My long, previously untouchable hair was buzzed off and scattered on the dorm bathroom floor. What once was a source of my insecurity-driven nightmares became the best decision I ever made for myself. I buzzed my hair off: doing it for the plot.

Six months later I stood shaggy-haired in the middle of a dance studio. “I’ve done Just Dance,” I thought to myself. “How different could this be?” It turns out that the Zumba class my roommate somehow convinced me to register for was a lot like Just Dance, yet I emerged just as left-footed but infinitely more enthusiastic. 

Many people, myself included, sit out of activities in fear of embarrassment or because they've never done it before. The classic "old college try" mindset—known in the Tik Tok age as "doing it for the plot"— is a mindset that we should all try to bring back. Joy is a long-term gain. Fear of judgment, however, is a short-term impediment to our enjoyment of life. In the grand scheme of things, what’s a little bit of insecurity compared to a whole lot of living?

With summer approaching, there will be plenty of opportunities to add “enhance plot” to your to-do list. Your friends invited you on a spontaneous camping trip within 12 hours of departure? Do it for the plot. There’s a pair of scissors lying around and you’ve always wondered how you’d look with curtain bangs? Do it for the plot. Noticed that you’ve sat next to the same stranger in your lecture every class? Add a new main character and introduce yourself!


But, doing it for the plot doesn’t always have to be a spontaneous act, either. This mindset is really meant to embody letting go of the “what-ifs” and the outside judgments of everyday life to focus on what you want in your life. You can add to the plot by being opinionated in times you might’ve omitted your thoughts: saying “no” when your people-pleasing anxiety would’ve typically forced you to say “yes”. Or, stepping out of a relationship that is turning your plot into a movie you’d never watch.

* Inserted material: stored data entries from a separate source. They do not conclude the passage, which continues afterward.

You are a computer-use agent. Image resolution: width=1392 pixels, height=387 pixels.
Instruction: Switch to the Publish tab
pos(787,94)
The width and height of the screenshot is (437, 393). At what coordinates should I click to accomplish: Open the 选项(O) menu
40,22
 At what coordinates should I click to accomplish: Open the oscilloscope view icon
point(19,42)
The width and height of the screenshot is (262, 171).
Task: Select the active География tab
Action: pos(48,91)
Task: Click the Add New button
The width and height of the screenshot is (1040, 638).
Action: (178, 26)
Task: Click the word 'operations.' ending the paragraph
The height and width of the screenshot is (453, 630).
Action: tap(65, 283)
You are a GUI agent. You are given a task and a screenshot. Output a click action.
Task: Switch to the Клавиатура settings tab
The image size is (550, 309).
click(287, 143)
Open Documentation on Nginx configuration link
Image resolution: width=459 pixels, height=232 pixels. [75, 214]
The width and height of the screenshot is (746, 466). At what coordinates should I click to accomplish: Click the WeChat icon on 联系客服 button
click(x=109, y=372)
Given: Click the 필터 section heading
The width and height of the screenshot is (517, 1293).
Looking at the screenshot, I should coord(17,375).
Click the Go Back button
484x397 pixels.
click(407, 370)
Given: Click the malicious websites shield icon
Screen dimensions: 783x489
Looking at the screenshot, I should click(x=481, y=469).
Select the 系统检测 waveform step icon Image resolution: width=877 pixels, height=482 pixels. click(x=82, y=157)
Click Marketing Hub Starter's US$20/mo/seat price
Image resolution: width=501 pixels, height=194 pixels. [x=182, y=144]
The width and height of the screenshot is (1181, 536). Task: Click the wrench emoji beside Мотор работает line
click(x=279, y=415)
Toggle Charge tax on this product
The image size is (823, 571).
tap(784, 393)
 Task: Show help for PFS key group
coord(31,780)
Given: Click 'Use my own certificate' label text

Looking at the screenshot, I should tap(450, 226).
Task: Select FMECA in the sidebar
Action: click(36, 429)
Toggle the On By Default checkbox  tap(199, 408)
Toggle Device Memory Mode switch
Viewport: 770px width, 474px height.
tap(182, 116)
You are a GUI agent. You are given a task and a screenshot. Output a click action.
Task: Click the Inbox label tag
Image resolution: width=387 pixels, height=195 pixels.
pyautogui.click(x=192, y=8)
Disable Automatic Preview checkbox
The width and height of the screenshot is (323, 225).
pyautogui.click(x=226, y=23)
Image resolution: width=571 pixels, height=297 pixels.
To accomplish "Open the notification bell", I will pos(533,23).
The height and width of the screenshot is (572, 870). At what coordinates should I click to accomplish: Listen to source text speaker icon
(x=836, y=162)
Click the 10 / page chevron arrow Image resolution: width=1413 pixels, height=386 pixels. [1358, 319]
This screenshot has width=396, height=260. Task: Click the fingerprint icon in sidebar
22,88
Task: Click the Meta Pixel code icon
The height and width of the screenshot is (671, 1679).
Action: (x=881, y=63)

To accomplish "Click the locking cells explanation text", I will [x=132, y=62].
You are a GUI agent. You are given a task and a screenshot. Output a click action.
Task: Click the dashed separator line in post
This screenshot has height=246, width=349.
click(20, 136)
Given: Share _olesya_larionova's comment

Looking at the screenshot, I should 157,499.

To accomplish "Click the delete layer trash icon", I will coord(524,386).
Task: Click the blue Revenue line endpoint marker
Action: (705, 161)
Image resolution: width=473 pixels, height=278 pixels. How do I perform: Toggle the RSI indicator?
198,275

The plot is all yours. You write and direct your own movie, and you get to decide who the main characters are. In the end, every moment — good, bad, awkward, or embarrassing— is a plot point for the larger narrative of life. Live unapologetically, and give the audience the plot twists they never saw coming. 

I returned home from my freshman year of college with a freshly buzzed head and a new take on confidence. Heads turned and judgments were made, but I was unphased. I realized that day how little hair meant in the grand scheme of my confidence, and yet I had been using it as a cloak over my insecurities the entirety of my life. The plot point itself of buzzing my hair was minute in proportion to my life, but it jump-started an exigence to do more for myself and to take back the director's chair.